Das Assoziieren von Begriffen, die einem zu einem bestimmten Thema einfallen, ist ebenfalls eine oft genutzte Technik. Sowohl Ähnlichkeiten, Gefühlsregungen, als auch positive oder negative Gedanken zu dem Begriff werden niedergeschrieben. Daraus können dann auch Assoziationsketten gemacht werden, beginnend bei dem Schlüsselbegriff. Im Beispiel geht es um die Werbung für eine Pizzeria:

Pizzeria – Italien – grün/weiß/rot – Basilikum/Zwiebel/Tomaten – Frische- …

Wer, wie, was?

Die W-Fragen sind in der Werbung ganz entscheidend: „Wer, was, warum, wie, wo, wann“. Wer würde mein Produkt kaufen? Was bieten wir an und warum? Die Beantwortung der Fragen klärt im Prinzip die Vermarktung, indem sie die Zielgruppe festlegt und auch andere entscheidende Punkte klärt.

Aus allen Perspektiven

Eine Art der Ideenfindung ist das Rollendenken.
Man betrachtet die Ideen mit unterschiedlichen Charakteren.

Als Träumer sind alle Ideen und Assoziationen erlaubt, egal ob sie umsetzbar sind oder nicht. Die Kreativität steht im Vordergrund.

Beim Kritiker werden alle Ideen von der negativen Seite betrachtet, um auch zu erkennen, ob die Ideen auch falsch aufgefasst werden könnten oder einen negativen Beigeschmack haben. Auch das Worst-Case-Szenario wird dabei durchgespielt.

Der Realist betrachtet alle Ideen und entscheidet, ob diese auch wirklich umsetzbar sind. Dabei spielt der Kostenfaktor, Aufwand und Zeit eine Rolle.

Visuelle Zusammenfassung

Bei einem Mindmap arbeitet man oft mit einem Flipchart, einer Tafel oder ähnlichem. Man sitzt in einer Gruppe zusammen und der Schlüsselbegriff wird in die Mitte geschrieben. Dann werden alle Begriffe und Assoziationen, die einem dazu einfallen, um diesen zentralen Begriff notiert.

Bei der Pinnwandmethode werden Karten mit den Assoziationen, Begriffen oder anfallenden Fragen an die Pinnwand geheftet. Der Vorteil daran ist, dass man immer wieder anpinnen oder abnehmen kann, um zu sortieren oder bei Ähnlichkeiten zu bündeln.

Wie kommt man auf Ideen?

Kreativ sein kann man zu jeder Zeit an jedem Ort. Möglicherweise bekommt man beim Spaziergang durch die Stadt oder die Natur einen Geistesblitz oder man setzt sich in eine belebte Gegend, wie eine Einkaufsstraße und beobachtet die Menschen. Wann ist wer hektisch oder gelassen und wie wirkt es sich auf das Kaufverhalten aus?

Man sollte sich ab und zu etwas Zeit nehmen, sich irgendwo gemütlich hinsetzen, wo man sich wohl fühlt, es still ist und die Augen schließen. In einer entspannten Haltung kann man viele Szenarien auch in Gedanken durchspielen und Bilder im Kopf entstehen lassen.

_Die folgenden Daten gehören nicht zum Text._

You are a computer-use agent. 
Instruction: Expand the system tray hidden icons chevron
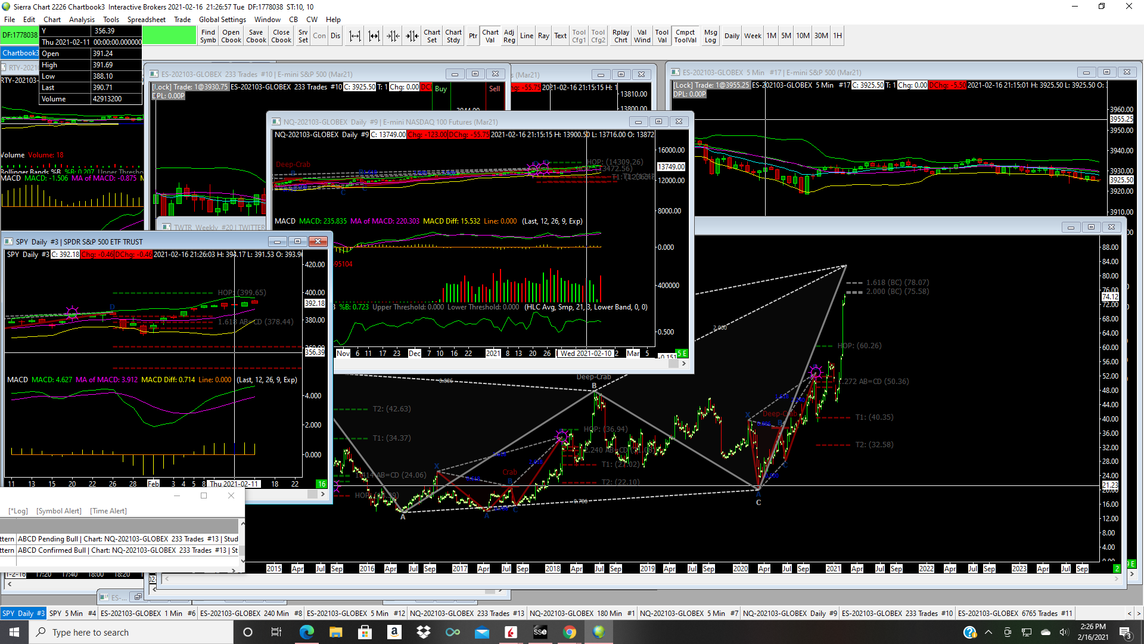988,632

Manche haben kreative Ergüsse in Stresshaltungen. Doch für die meisten ist es eher hemmend, wenn der Druck sie zwingt, wenn das „Ich muss jetzt…“ ständig das kreative Denken blockiert.

Oft ist es auch hilfreich, sich einfach erst mal zu informieren bezüglich der Themen, für die Ideen gesucht werden. Dabei können Bücher oder das Internet zu Rate gezogen werden. Manchmal entsteht aus dem Informationsfluss heraus schon eine erste Idee.

Weitere Techniken

Bei der 6-3-5-Methode sitzen 6 Teilnehmer zusammen und haben 3-5 Minuten Zeit in 3 Spalten jeweils eine Idee niederzuschreiben. Dann wird das Blatt weiter gereicht und der nächste ergänzt die Idee in der nächsten Zeile der 3 Spalten oder entwickelt sie weiter. So können bis zu 108 Ideen zusammenfließen. Die 6-3-5 bilden sich also aus 6 Teilnehmern mit 3 ersten Ideen, die 5 mal weiterentwickelt werden.

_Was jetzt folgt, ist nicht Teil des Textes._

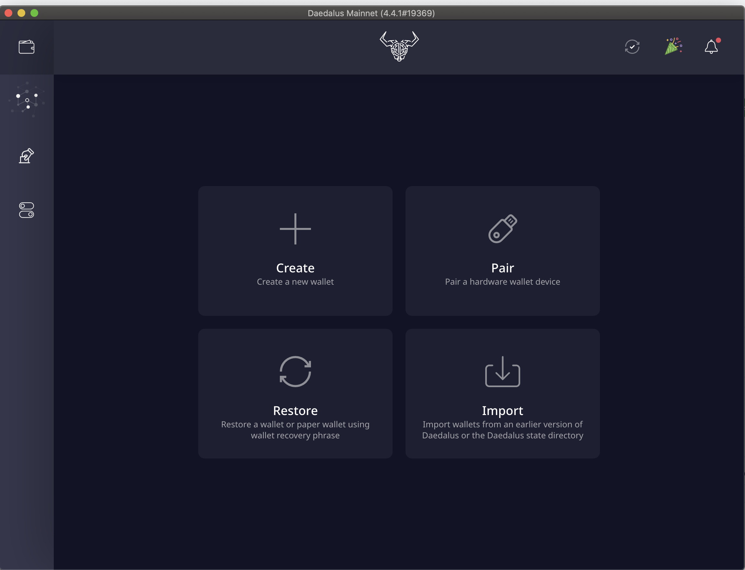Click the Daedalus bull logo

point(399,46)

Bei der ABC-Technik schreibt man mit Blick auf das Schlüsselwort eine Assoziation mit dem jeweiligen Anfangsbuchstaben in alphabetischer Reihenfolge auf. Dabei können auch mehrere Begriffe zum jeweiligen Buchstaben zusammengetragen werden.

Man kann auch einfach kreativ schreiben oder malen, indem man einfach alles aufschreibt bzw. malt was einem direkt in den Sinn kommt. Dabei sollte man relativ ungezwungen sein, möglicherweise bei einem Café in einem Bistro oder in einem Park.

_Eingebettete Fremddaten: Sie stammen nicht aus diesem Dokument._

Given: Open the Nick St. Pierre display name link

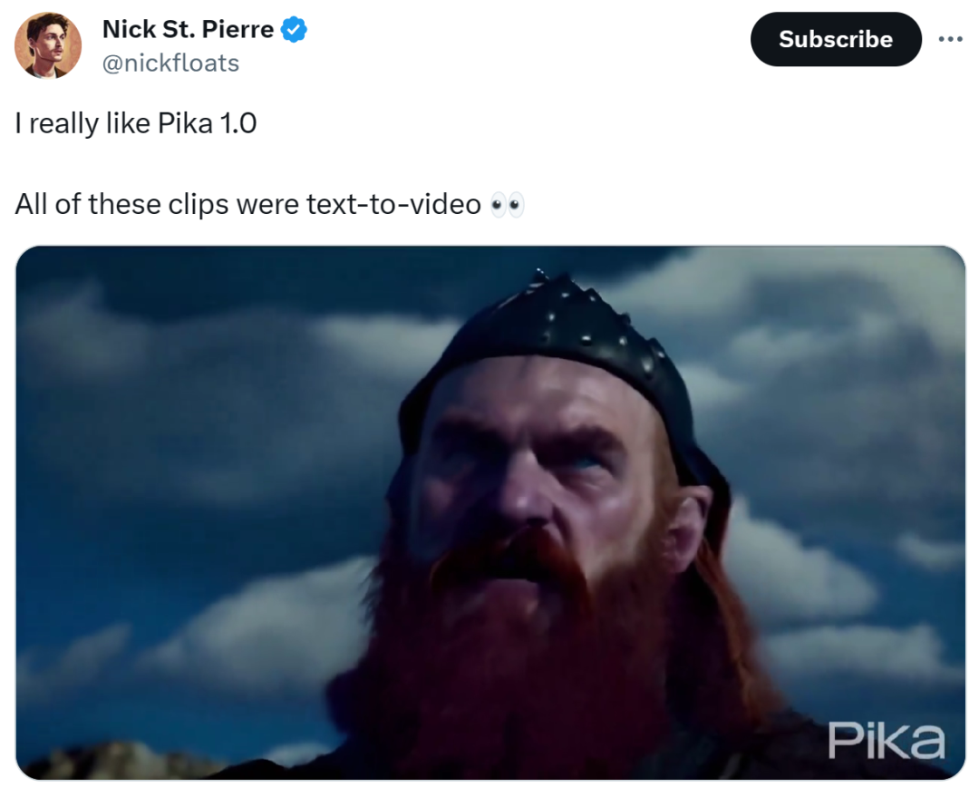Looking at the screenshot, I should point(188,29).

Es gibt noch Unmengen an Kreativitätstechniken, die hier nicht aufgeführt sind und alle haben ihre Vor- und Nachteile. Man muss einfach mal ausprobieren und selber erkennen, welche man am besten findet oder welche eventuell auch am besten geeignet sind für den jeweiligen Zweck.